+++ AVAILABLE RECORDS +++
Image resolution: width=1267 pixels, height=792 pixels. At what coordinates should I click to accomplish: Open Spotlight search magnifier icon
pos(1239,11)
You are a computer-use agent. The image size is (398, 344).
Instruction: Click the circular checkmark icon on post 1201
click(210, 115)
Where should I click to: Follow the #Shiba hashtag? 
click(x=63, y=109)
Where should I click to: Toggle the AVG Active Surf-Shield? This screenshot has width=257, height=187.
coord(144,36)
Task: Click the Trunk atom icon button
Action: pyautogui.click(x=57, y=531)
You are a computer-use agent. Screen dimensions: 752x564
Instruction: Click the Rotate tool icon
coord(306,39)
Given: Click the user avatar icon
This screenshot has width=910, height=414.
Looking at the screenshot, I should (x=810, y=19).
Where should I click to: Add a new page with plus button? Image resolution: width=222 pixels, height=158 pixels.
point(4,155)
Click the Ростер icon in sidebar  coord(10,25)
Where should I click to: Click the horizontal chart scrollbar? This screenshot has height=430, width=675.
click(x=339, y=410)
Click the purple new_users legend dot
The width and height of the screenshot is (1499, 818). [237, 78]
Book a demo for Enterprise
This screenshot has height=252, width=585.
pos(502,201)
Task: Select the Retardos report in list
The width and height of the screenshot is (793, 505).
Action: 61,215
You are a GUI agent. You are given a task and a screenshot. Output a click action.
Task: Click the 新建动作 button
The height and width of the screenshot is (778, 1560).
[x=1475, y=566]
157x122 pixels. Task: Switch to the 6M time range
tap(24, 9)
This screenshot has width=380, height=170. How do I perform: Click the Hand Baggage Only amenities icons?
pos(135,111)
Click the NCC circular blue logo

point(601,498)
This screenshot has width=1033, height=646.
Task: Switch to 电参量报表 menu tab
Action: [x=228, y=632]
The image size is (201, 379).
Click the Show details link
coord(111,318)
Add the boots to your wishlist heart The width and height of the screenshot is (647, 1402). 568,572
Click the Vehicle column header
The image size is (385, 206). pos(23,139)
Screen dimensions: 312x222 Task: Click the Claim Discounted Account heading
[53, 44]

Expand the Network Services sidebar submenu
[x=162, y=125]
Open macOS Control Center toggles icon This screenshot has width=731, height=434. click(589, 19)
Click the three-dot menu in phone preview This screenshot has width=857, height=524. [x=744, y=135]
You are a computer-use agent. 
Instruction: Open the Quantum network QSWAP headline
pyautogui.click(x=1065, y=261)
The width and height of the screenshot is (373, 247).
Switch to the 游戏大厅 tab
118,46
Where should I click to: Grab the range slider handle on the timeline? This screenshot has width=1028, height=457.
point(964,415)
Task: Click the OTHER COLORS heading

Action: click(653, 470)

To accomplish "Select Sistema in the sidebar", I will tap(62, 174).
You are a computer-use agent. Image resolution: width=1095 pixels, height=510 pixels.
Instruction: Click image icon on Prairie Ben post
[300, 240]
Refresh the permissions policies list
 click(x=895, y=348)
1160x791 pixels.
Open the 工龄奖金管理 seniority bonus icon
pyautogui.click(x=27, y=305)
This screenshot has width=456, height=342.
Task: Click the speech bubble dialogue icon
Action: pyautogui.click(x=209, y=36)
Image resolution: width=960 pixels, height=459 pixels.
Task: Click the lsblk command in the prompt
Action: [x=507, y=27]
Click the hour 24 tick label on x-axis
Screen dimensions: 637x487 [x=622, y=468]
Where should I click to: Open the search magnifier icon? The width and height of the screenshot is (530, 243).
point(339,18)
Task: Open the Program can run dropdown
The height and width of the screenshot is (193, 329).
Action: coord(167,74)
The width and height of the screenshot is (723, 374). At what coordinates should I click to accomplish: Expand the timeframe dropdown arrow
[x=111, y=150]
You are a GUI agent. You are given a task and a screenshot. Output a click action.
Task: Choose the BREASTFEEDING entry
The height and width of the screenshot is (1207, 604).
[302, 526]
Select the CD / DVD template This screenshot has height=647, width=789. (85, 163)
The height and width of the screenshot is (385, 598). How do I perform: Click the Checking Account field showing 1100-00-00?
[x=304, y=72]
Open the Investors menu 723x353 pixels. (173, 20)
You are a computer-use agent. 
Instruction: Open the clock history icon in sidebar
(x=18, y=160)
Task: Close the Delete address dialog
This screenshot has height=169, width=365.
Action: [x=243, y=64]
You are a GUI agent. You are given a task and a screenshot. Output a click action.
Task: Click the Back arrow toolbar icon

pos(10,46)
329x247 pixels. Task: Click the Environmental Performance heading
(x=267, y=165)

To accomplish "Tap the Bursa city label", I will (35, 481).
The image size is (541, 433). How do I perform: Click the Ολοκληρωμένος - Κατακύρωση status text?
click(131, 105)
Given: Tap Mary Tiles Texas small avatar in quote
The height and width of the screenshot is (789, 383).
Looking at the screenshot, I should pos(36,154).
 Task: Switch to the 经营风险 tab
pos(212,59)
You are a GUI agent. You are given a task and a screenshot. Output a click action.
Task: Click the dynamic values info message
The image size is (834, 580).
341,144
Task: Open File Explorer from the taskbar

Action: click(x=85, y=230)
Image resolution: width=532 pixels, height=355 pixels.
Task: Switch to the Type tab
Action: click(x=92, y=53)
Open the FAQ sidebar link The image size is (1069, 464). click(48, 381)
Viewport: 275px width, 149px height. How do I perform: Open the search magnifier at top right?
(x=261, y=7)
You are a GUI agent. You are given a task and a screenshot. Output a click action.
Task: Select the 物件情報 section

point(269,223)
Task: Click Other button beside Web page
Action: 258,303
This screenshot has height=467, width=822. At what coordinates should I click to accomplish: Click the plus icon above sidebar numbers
+++
> WHAT TO DO
Each record, exactly as written, is to be printed again.

> WRITTEN RESPONSE
Image resolution: width=1267 pixels, height=792 pixels. At what coordinates should I click to accomplish: Open Spotlight search magnifier icon
pos(1239,11)
You are a computer-use agent. The image size is (398, 344).
Instruction: Click the circular checkmark icon on post 1201
click(210, 115)
Where should I click to: Follow the #Shiba hashtag? 
click(x=63, y=109)
Where should I click to: Toggle the AVG Active Surf-Shield? This screenshot has width=257, height=187.
coord(144,36)
Task: Click the Trunk atom icon button
Action: pyautogui.click(x=57, y=531)
You are a computer-use agent. Screen dimensions: 752x564
Instruction: Click the Rotate tool icon
coord(306,39)
Given: Click the user avatar icon
This screenshot has width=910, height=414.
Looking at the screenshot, I should (x=810, y=19).
Where should I click to: Add a new page with plus button? Image resolution: width=222 pixels, height=158 pixels.
point(4,155)
Click the Ростер icon in sidebar  coord(10,25)
Where should I click to: Click the horizontal chart scrollbar? This screenshot has height=430, width=675.
click(x=339, y=410)
Click the purple new_users legend dot
The width and height of the screenshot is (1499, 818). [237, 78]
Book a demo for Enterprise
This screenshot has height=252, width=585.
pos(502,201)
Task: Select the Retardos report in list
The width and height of the screenshot is (793, 505).
Action: 61,215
You are a GUI agent. You are given a task and a screenshot. Output a click action.
Task: Click the 新建动作 button
The height and width of the screenshot is (778, 1560).
[x=1475, y=566]
157x122 pixels. Task: Switch to the 6M time range
tap(24, 9)
This screenshot has width=380, height=170. How do I perform: Click the Hand Baggage Only amenities icons?
pos(135,111)
Click the NCC circular blue logo

point(601,498)
This screenshot has width=1033, height=646.
Task: Switch to 电参量报表 menu tab
Action: [x=228, y=632]
The image size is (201, 379).
Click the Show details link
coord(111,318)
Add the boots to your wishlist heart The width and height of the screenshot is (647, 1402). 568,572
Click the Vehicle column header
The image size is (385, 206). pos(23,139)
Screen dimensions: 312x222 Task: Click the Claim Discounted Account heading
[53, 44]

Expand the Network Services sidebar submenu
[x=162, y=125]
Open macOS Control Center toggles icon This screenshot has width=731, height=434. click(589, 19)
Click the three-dot menu in phone preview This screenshot has width=857, height=524. [x=744, y=135]
You are a computer-use agent. 
Instruction: Open the Quantum network QSWAP headline
pyautogui.click(x=1065, y=261)
The width and height of the screenshot is (373, 247).
Switch to the 游戏大厅 tab
118,46
Where should I click to: Grab the range slider handle on the timeline? This screenshot has width=1028, height=457.
point(964,415)
Task: Click the OTHER COLORS heading

Action: click(653, 470)

To accomplish "Select Sistema in the sidebar", I will tap(62, 174).
You are a computer-use agent. Image resolution: width=1095 pixels, height=510 pixels.
Instruction: Click image icon on Prairie Ben post
[300, 240]
Refresh the permissions policies list
 click(x=895, y=348)
1160x791 pixels.
Open the 工龄奖金管理 seniority bonus icon
pyautogui.click(x=27, y=305)
This screenshot has width=456, height=342.
Task: Click the speech bubble dialogue icon
Action: pyautogui.click(x=209, y=36)
Image resolution: width=960 pixels, height=459 pixels.
Task: Click the lsblk command in the prompt
Action: [x=507, y=27]
Click the hour 24 tick label on x-axis
Screen dimensions: 637x487 [x=622, y=468]
Where should I click to: Open the search magnifier icon? The width and height of the screenshot is (530, 243).
point(339,18)
Task: Open the Program can run dropdown
The height and width of the screenshot is (193, 329).
Action: coord(167,74)
The width and height of the screenshot is (723, 374). At what coordinates should I click to accomplish: Expand the timeframe dropdown arrow
[x=111, y=150]
You are a GUI agent. You are given a task and a screenshot. Output a click action.
Task: Choose the BREASTFEEDING entry
The height and width of the screenshot is (1207, 604).
[302, 526]
Select the CD / DVD template This screenshot has height=647, width=789. (85, 163)
The height and width of the screenshot is (385, 598). How do I perform: Click the Checking Account field showing 1100-00-00?
[x=304, y=72]
Open the Investors menu 723x353 pixels. (173, 20)
You are a computer-use agent. 
Instruction: Open the clock history icon in sidebar
(x=18, y=160)
Task: Close the Delete address dialog
This screenshot has height=169, width=365.
Action: [x=243, y=64]
You are a GUI agent. You are given a task and a screenshot. Output a click action.
Task: Click the Back arrow toolbar icon

pos(10,46)
329x247 pixels. Task: Click the Environmental Performance heading
(x=267, y=165)

To accomplish "Tap the Bursa city label", I will (35, 481).
The image size is (541, 433). How do I perform: Click the Ολοκληρωμένος - Κατακύρωση status text?
click(131, 105)
Given: Tap Mary Tiles Texas small avatar in quote
The height and width of the screenshot is (789, 383).
Looking at the screenshot, I should pos(36,154).
 Task: Switch to the 经营风险 tab
pos(212,59)
You are a GUI agent. You are given a task and a screenshot. Output a click action.
Task: Click the dynamic values info message
The image size is (834, 580).
341,144
Task: Open File Explorer from the taskbar

Action: click(x=85, y=230)
Image resolution: width=532 pixels, height=355 pixels.
Task: Switch to the Type tab
Action: click(x=92, y=53)
Open the FAQ sidebar link The image size is (1069, 464). click(48, 381)
Viewport: 275px width, 149px height. How do I perform: Open the search magnifier at top right?
(x=261, y=7)
You are a GUI agent. You are given a task and a screenshot. Output a click action.
Task: Select the 物件情報 section

point(269,223)
Task: Click Other button beside Web page
Action: 258,303
This screenshot has height=467, width=822. At what coordinates should I click to accomplish: Click the plus icon above sidebar numbers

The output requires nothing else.